I’ve seen threads that paint their SO in a horrible light with 50+ replies all bashing and putting the guy down when really we don’t know all the details, and I’ve even seen people ask strangers here on the web if they should break up or get a divorce, with well meaning bee’s clocking in on their opinions of what the op should do. Problem is, we don’t know all the info and sometimes the advice we give online can cause rl pain that didn’t have to be.
NOTHING beats talking out a problem with the person involved, in most cases for us it’s our SO. Imagine an argument like a bed. You wouldn’t invite strangers into your bed would you? (if you’re in a committed relationship I hope not XD). Inviting strangers into your arguments which should be between you and the one you love is like doing just that. If you allow too many people to enter your private relationship and its problems you run the risk of losing touch with the one you love, too many opinions swirling around would cover up the needs of the two most important–yours and his. In the end it doesn’t matter what the rest of the world says, you and him will have to live with the decisions you make, so its best to make them together.

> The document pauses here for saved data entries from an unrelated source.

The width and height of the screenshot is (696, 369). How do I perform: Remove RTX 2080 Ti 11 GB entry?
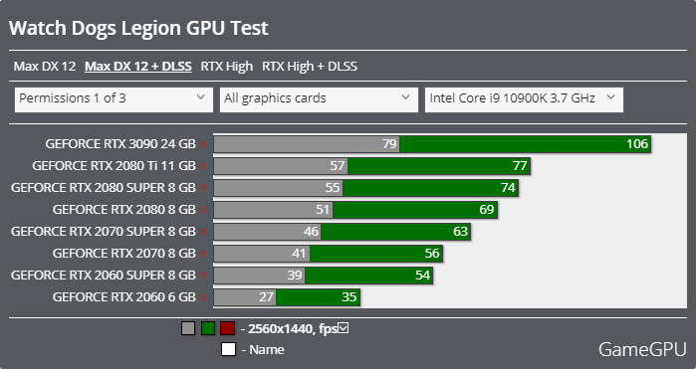point(203,166)
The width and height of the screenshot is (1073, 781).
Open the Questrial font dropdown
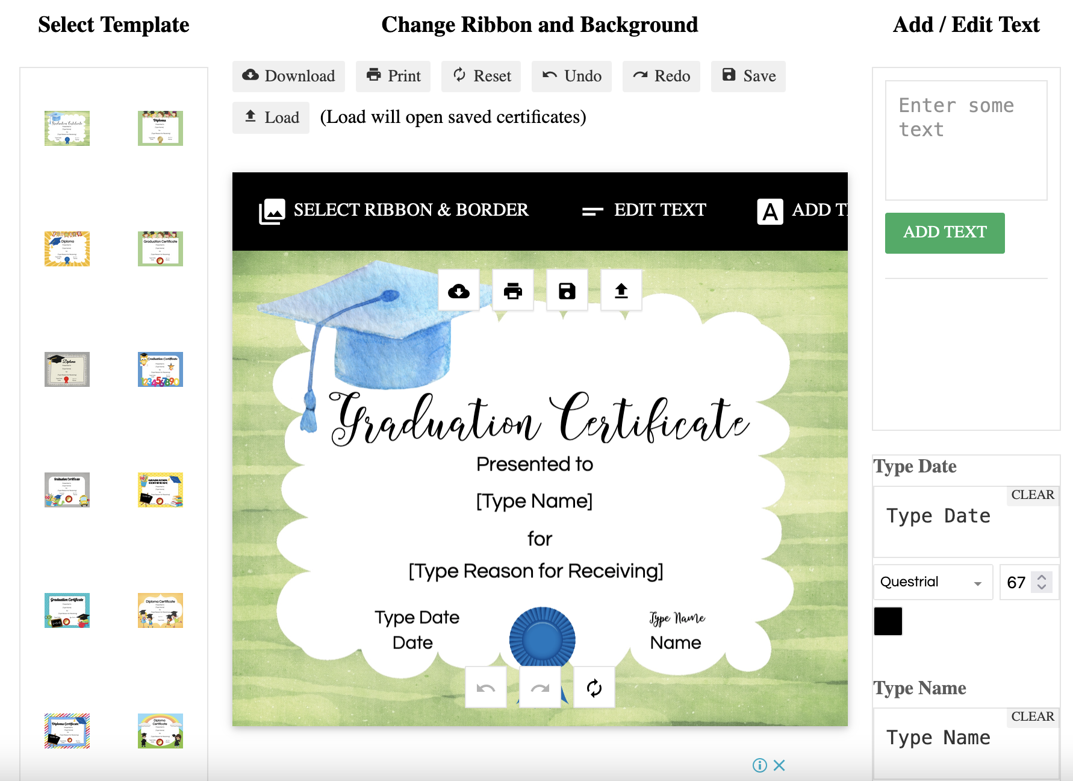(x=932, y=582)
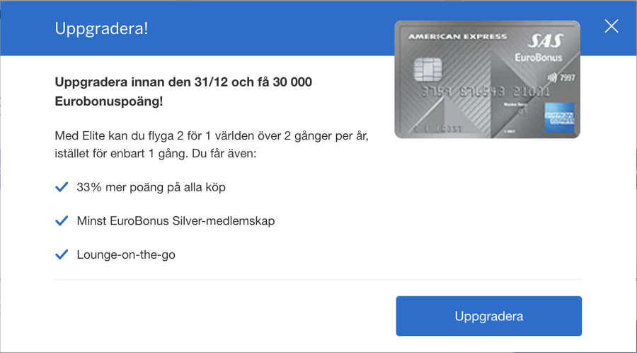The height and width of the screenshot is (353, 637).
Task: Click the "AMERICAN EXPRESS" text atop the card
Action: point(457,36)
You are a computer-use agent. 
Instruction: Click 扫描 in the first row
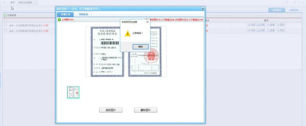[x=261, y=25]
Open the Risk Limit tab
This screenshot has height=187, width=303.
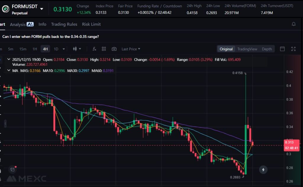click(x=91, y=24)
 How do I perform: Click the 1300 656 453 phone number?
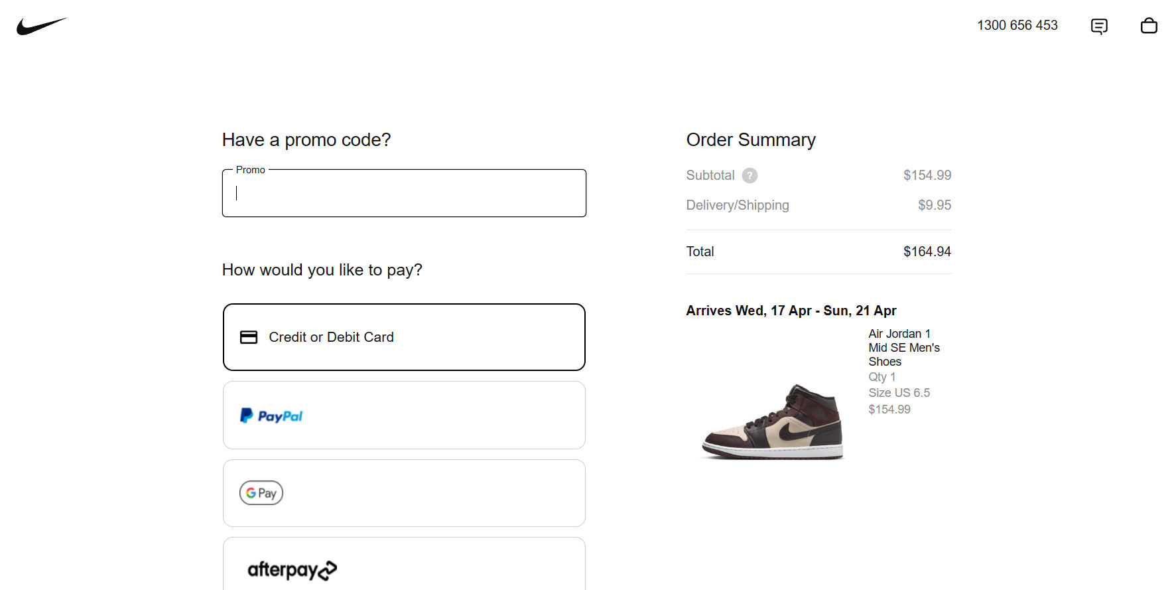click(1017, 25)
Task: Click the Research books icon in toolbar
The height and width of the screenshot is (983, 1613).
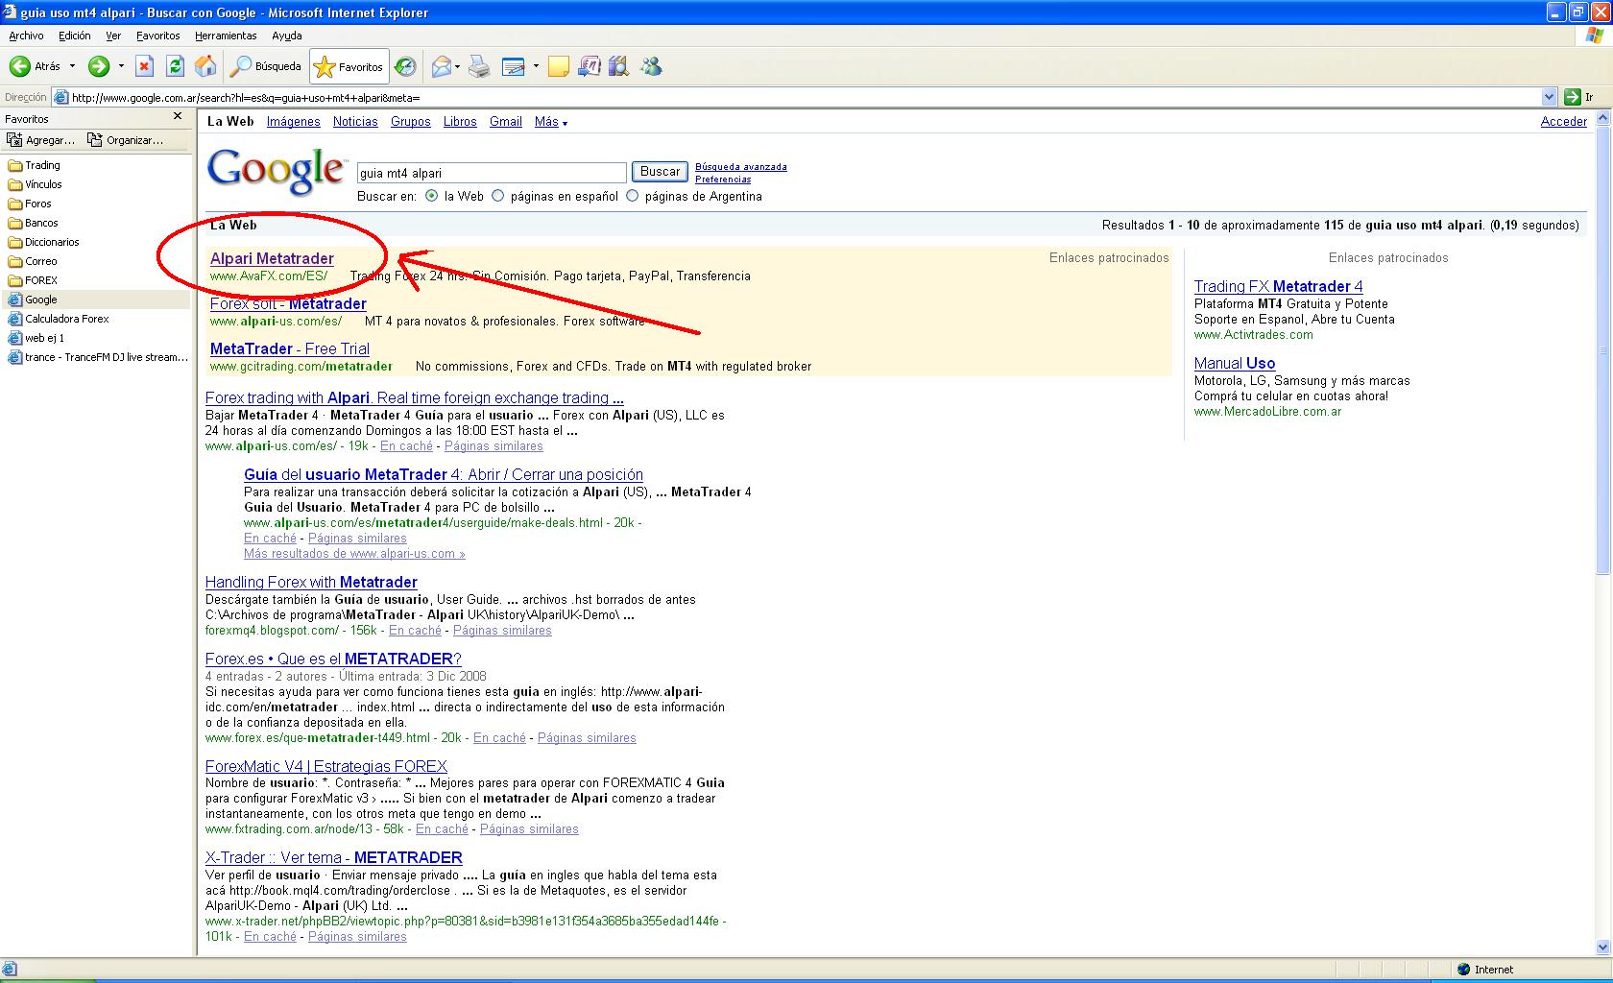Action: click(618, 66)

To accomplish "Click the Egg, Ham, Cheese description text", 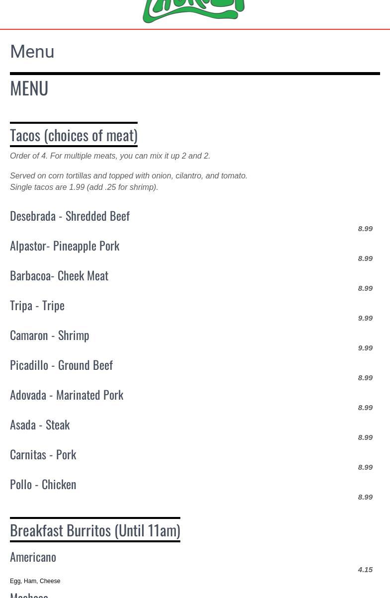I will pyautogui.click(x=35, y=581).
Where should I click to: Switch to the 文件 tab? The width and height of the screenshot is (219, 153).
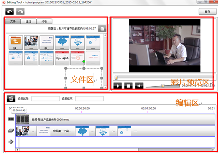[x=13, y=21]
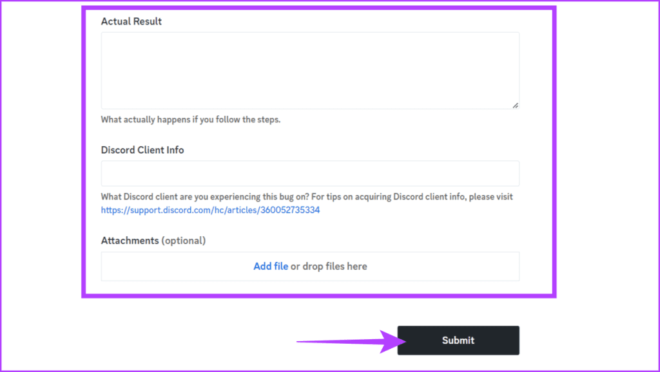
Task: Open the support.discord.com article link
Action: [x=210, y=210]
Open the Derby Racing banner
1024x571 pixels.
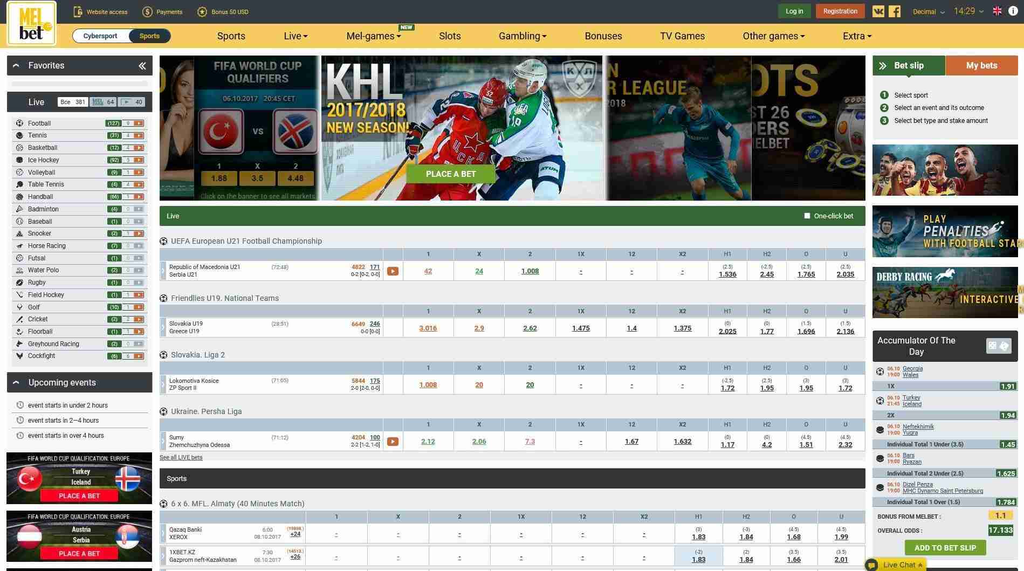pos(945,292)
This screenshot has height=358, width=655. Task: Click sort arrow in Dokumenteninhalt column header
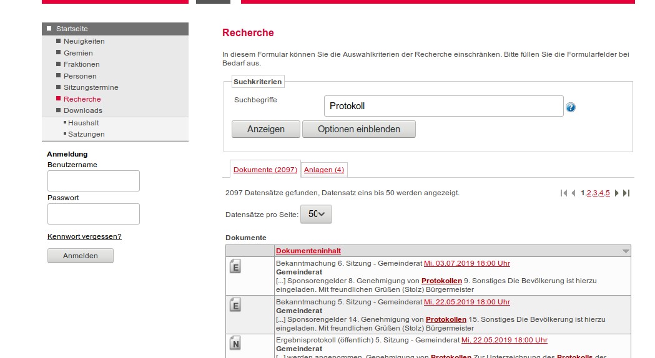[626, 251]
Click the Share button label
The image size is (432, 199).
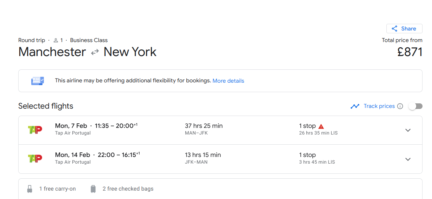[408, 29]
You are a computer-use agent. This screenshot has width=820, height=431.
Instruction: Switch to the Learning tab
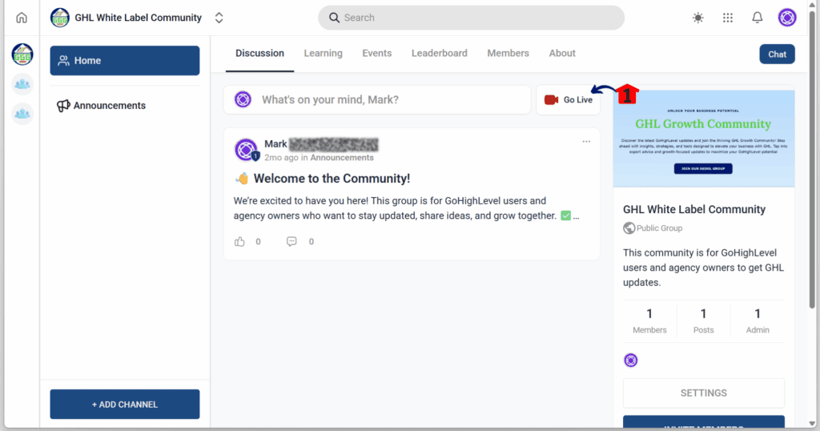(x=323, y=54)
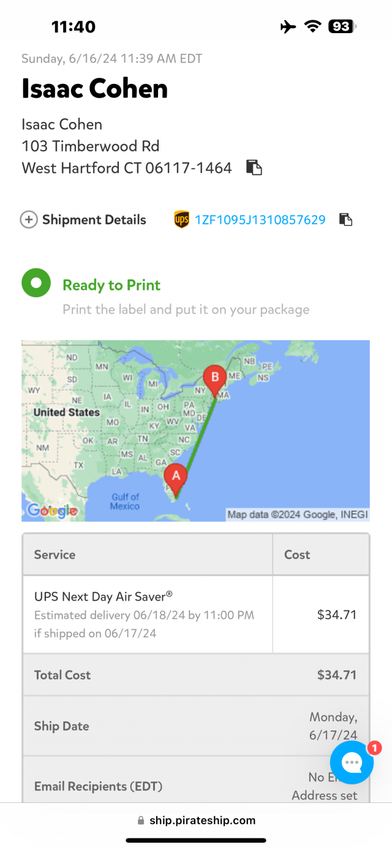Tap the ship.pirateship.com address bar
Image resolution: width=392 pixels, height=850 pixels.
[x=196, y=821]
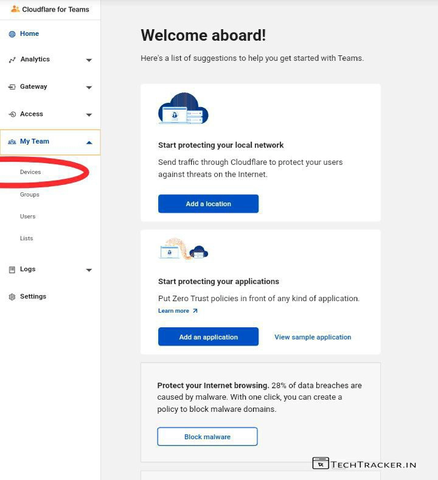Expand the Logs section arrow
438x480 pixels.
click(x=89, y=270)
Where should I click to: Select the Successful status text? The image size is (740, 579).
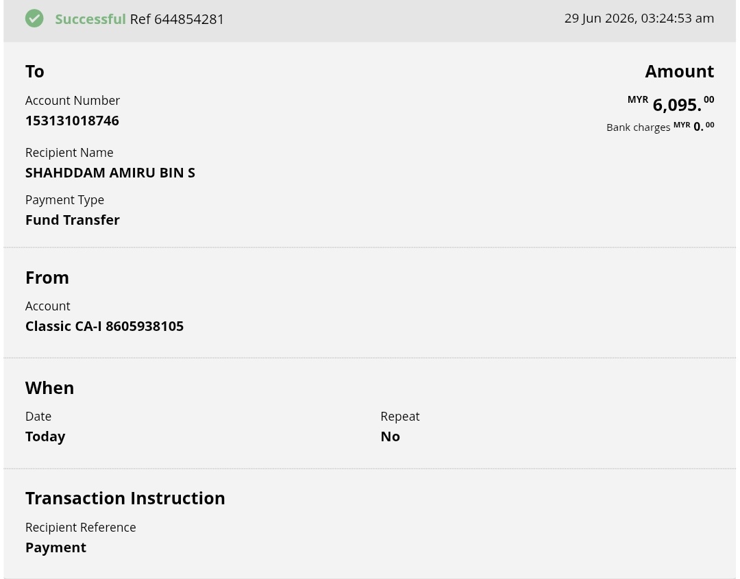[90, 19]
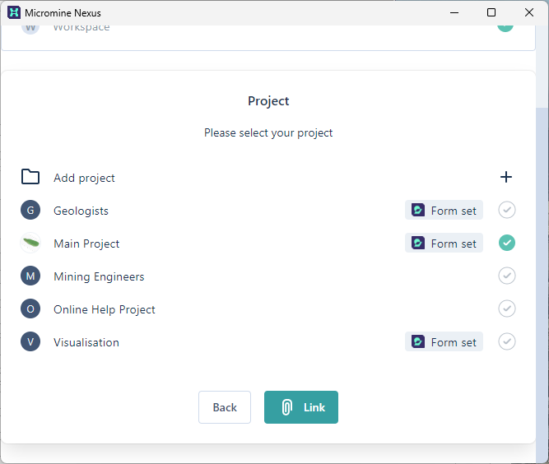Select the Online Help Project checkmark

pos(507,309)
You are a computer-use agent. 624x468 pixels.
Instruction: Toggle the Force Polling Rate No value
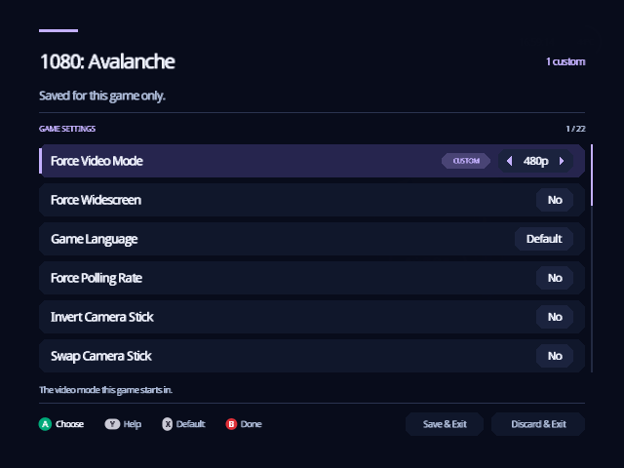point(555,278)
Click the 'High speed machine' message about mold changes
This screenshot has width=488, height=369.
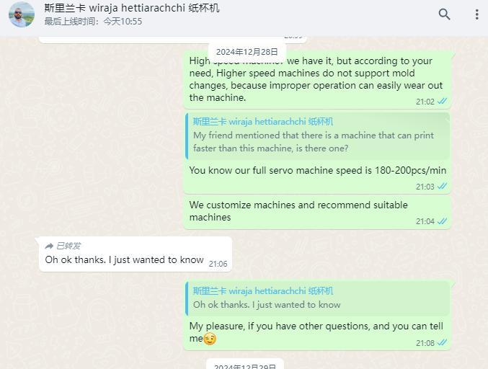(x=317, y=79)
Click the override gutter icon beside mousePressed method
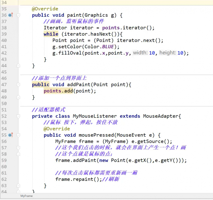Screen dimensions: 213x200 point(11,135)
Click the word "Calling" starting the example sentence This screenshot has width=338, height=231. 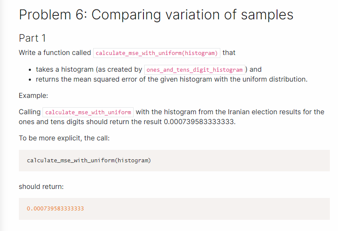(x=30, y=112)
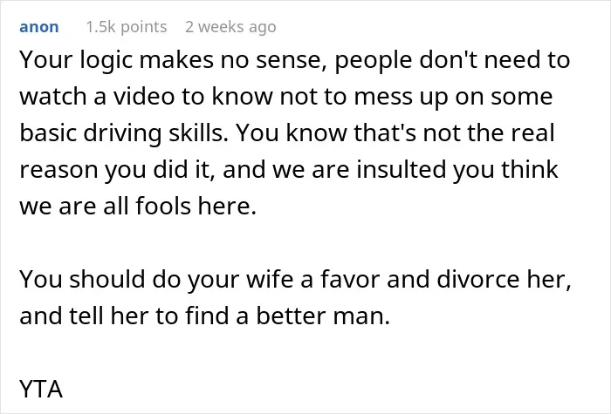Click the line starting 'reason you did it'

tap(289, 170)
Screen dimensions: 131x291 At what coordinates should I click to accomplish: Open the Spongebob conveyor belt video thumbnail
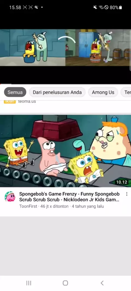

This was inspired by an article I read: http://www.startmarriageright.com/2012/03/what-email-taught-me-about-relationships/ So remember in your relationship try to REPLY not FORWARD hehe :3
Post # 3
That’s an awesome point and I agree with you in most cases. However, when I was involved in a relationship with an abusive man (my ex-husband) I felt so alone! I was too ashamed and embarrassed to talk to a friend or family member, for a long time. And I found an online board for battered women that gave me the support and encouragement I desperately needed at the time. I really feel as though that the was the start of my life being literally SAVED. And I thank God for those kind and loving women on that board, to this day. They gave me the first words of truth that what was happening to me was wrong and I needed to get help. So, I took that first step because of their advice and got counseling, and got out of a very unhealthy relationship. This seems to be a very safe place we can all share what is going on in our lives, good, bad or ugly.
Post # 4
I think that a place like this, while its public, is also full of people that are here for a lot of similar reasons. there is also a certain level of anonymity. Not completely since photos and whatnot are used. It also helps sometimes to know that you are not the only girl in the world dealing with specific issue. I do believe that its up to each individual to decide what they want to keep private and what they dont. I do agree that its best to go to the source but sometimes its also good to get an outside persepective and get some support for yourself. Some of the girls here do not have family or close friends or anyone else to talk to and this is an outlet in many different ways for some people. I understand the point of this post and agree that there is no better place to resolve an issue than with those involved, in this case, your partner. But there are some positives that I have experienced first hand to being able to come here and vent.